Keywords: Proteomics, Discrete stationary wavelet transform, Data mining, Feature selection, Biomarker, Cancer classification
INTRODUCTION
A major problem in the treatment of cancer is the lack of a suitable technique for early diagnosis of the disease. Unfortunately, the breast and ovarian cancers are widespread within the population of women, and the early diagnosis of these cancers can greatly reduce the mortality rate (Jemal et al., 2007). The most widely used biomarkers do not present accurate diagnosis results (Alaoui-Jamali and Xu, 2006). Therefore, there is still a need for accurate biomarkers, including ones that can identify the ovarian and breast cancers in their early stage of development.
In recent years, researchers have tried to use proteomic technologies for identifying the set of proteins or peptides that are related to the disease (Liu et al., 2002; Ressom et al., 2005; Bhanot et al., 2006; Xu et al., 2006; Shin et al., 2008; Zhu et al., 2008). The surface-enhanced laser desorption/ionization time-of-flight mass spectrometry (SELDI-TOF MS) is currently the most viable technique that generates the protein patterns from biological fluids such as serum, plasma, and urine (Hu et al., 2005; Zinkin et al., 2008). Mass spectrometry is a high-throughput tool that generates a large-scale protein profile.

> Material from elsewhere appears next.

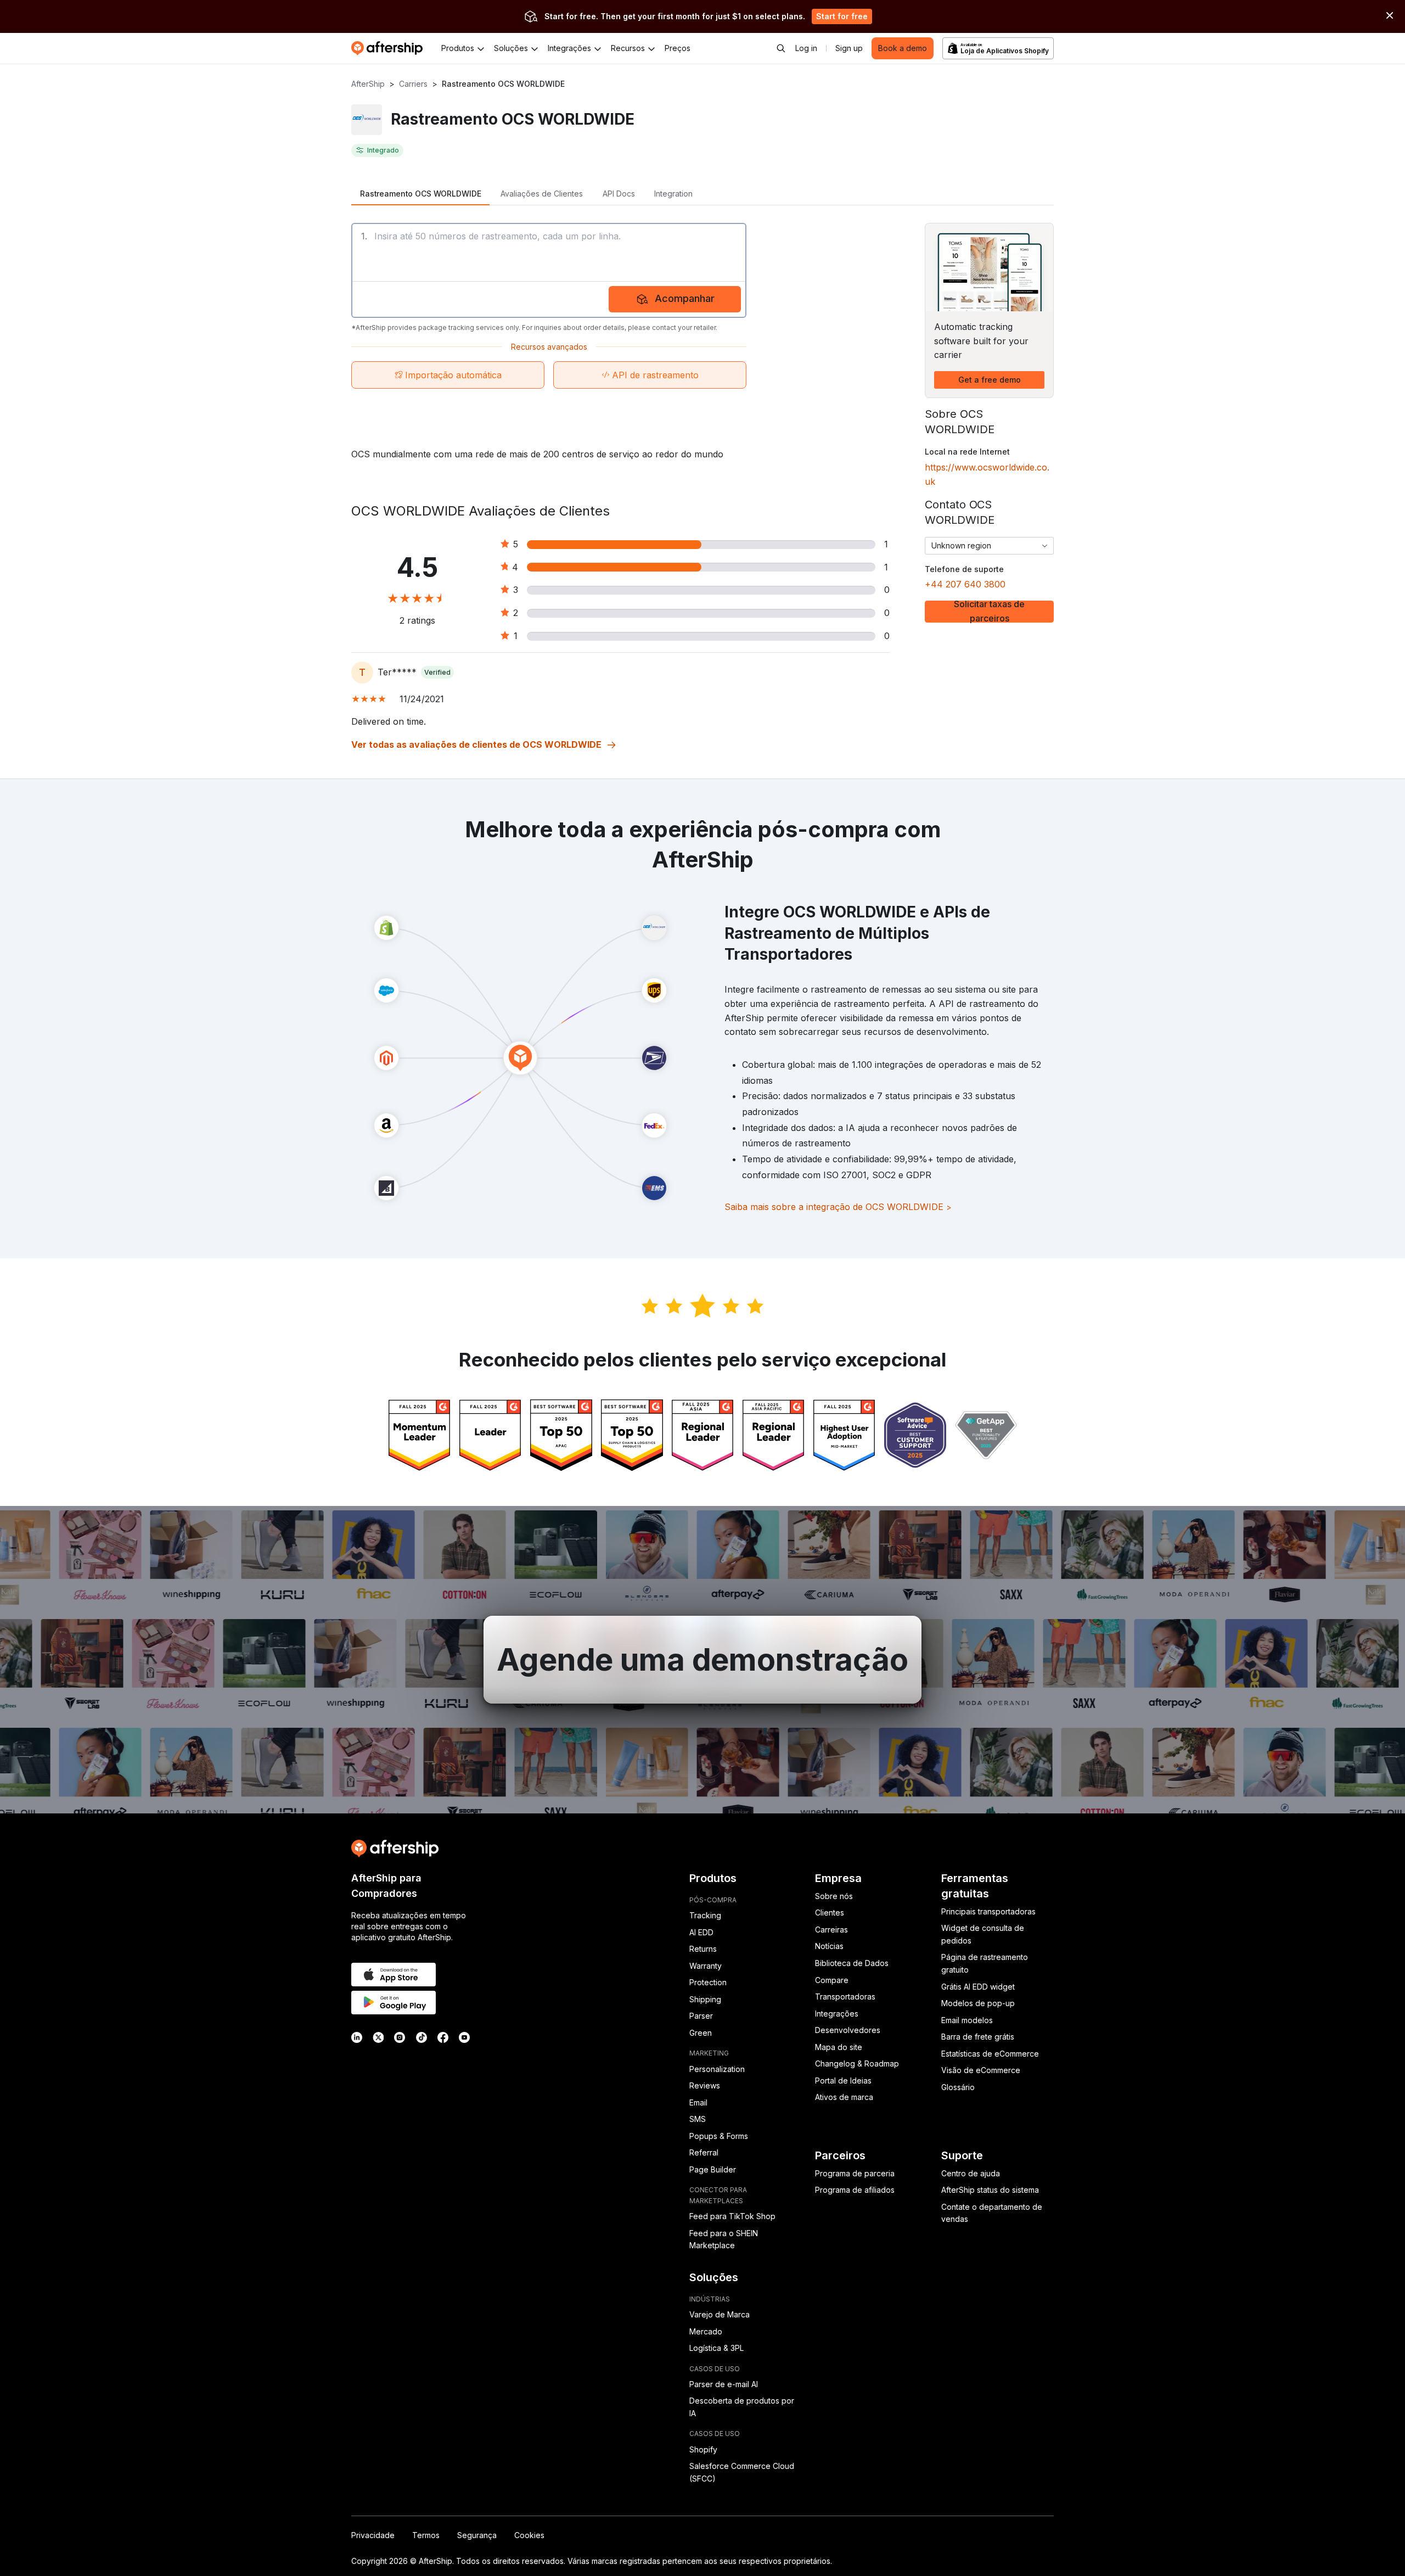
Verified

Due to the large number of variables and the small size of samples, the data-mining approaches are necessary to overcome the challenges such as dimensionality reduction, feature selection, and biomarker identification (Thomas et al., 2006; Hilario and Kalousis, 2008).
In the earlier published works, SELDI-TOF MS based cancer diagnosis combined with a data-mining approach has been used to find new biomarkers with high discriminative power (Adam et al., 2002; Petricoin et al., 2002; Yu et al., 2005). In our study, we have developed a data-mining approach based on discrete stationary wavelet transform (DSWT) and discriminant analysis to find highly accurate biomarkers from proteomic profiles. Our method has shown good diagnostic results in the breast and ovarian cancer datasets.
MATERIALS AND METHODS
Data description
We applied our method on two publicly available proteomic datasets. These datasets, hereafter, referred to as DS1 and DS2, contained SELDI-TOF MS protein profiles of ovarian and breast cancers respectively. DS1 is freely available from proteomics databank of Food and Drug Administration of National Cancer Institute website (http://home.ccr.cancer.gov/ncifdaproteomics/ppatterns.asp). DS2 is available from Bioconductor website (http://bioconductor.org).
DS1 consists of 253 serum spectra composed of 15 154 distinct points on the mass-to-charge ratio axis (m/z values). DS2 consists of 167 spectra with 13 488 distinct m/z values. In these datasets, each spectrum is defined by m/z values in the range of 0~20 000 Da and corresponds to the points on the signal intensity axis representing the abundance of proteins in the serum sample. The distribution of samples for each dataset is illustrated in Table 1.
Table 1.
Datasets | Normal samples | Cancer samples |
Ovarian cancer (DS1) | 91 | 162 |
Breast cancer (DS2) | 77 | 90 |
Data modeling
From the modeling point of view, the mass spectral curve may be considered in terms of additive and independent components (Malyarenko et al., 2005; Hilario et al., 2006). We assumed that there were n measured spectra, each sampled in the time interval T of TOFs tj (j=1,...,T). The following mathematical expression can be written for the mass spectrum signal (Morris et al., 2005):
yi(tj)=Bi(tj)+NiSi(tj)+εij, i=1,2,...,n. | (1) |
In this model, the signal intensity or abundance of a molecule, yi(tj), refers to each distinct mass in the TOF tj. The baseline, Bi(tj), denotes a systematic error that is mainly due to the molecules of the energy-absorbing matrix. The true signal, Si(tj), represents the peak profile of each molecule in the biological sample and is scaled in each spectrum by the normalization factor Ni. The last term, εij, shows the chemical noise that is assumed to have a Gaussian distribution.
Discrete stationary wavelet transform (DSWT)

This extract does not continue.